WWII
Earl Anderson - American POW
January  - March 1942

    On one occasion, we salvaged a sailboat, which was partly submerged. This was going to be our getaway, if we needed it. Another time, we spotted a sunken barge in about ten feet of water. It was still in tack and covered with canvas. Red Christenson, who was the Boat’s Mate first class and all-around handyman, went down and cut through the canvas over the hatch. We then lifted the hatch off and found that it was a barge full of scotch whiskey.

    We salvaged twenty-five cases that day. We figured that when we got back on the ship, we would be considered “millionaires” because whiskey and cigarettes were at a premium back then. Our Chief Warrant Officer, a hell-of-a nice guy, found out about the whiskey we liberated from the barge. He liberated twenty out of twenty four cases for the officers. We ended up with four cases of scotch whiskey, which was still pretty good.

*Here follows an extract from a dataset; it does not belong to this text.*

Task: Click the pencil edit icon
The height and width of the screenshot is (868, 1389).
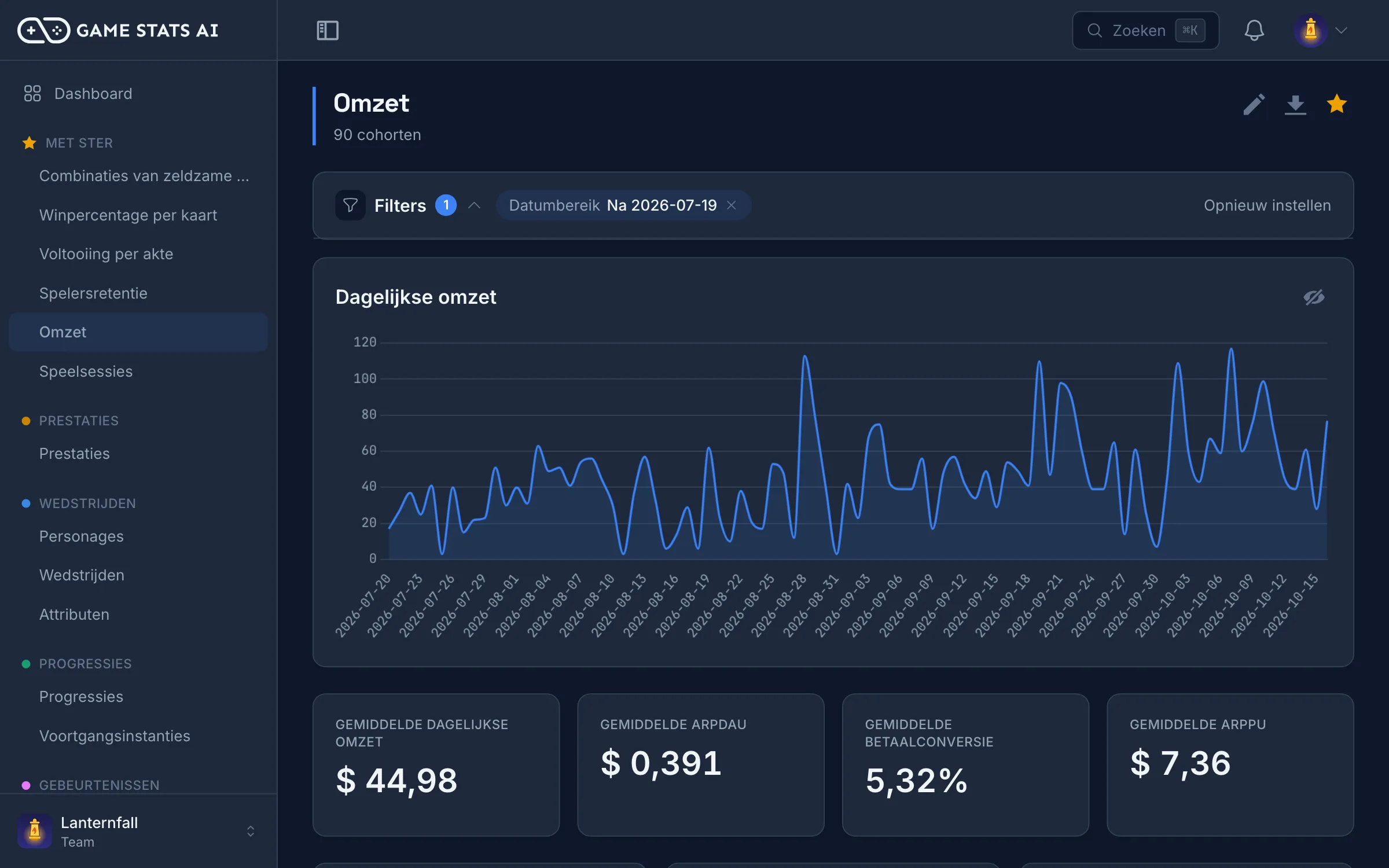Action: pyautogui.click(x=1254, y=105)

     The next day we went out with better salvaging equipment. While we were anchored by the barge, artillery shells began falling all around us. We got out of there fast. We didn’t know where it was coming from. I found out the next day that it was the U.S. Army on Corregidor that was shelling us. They were trying to chase us away, so they could salvage the whiskey themselves. We went out again on the third day and found guys from the Army on a tugboat anchored next to the barge. They had all kinds of divers and equipment. They were well-equipped to retrieve the rest of the booze from the barge.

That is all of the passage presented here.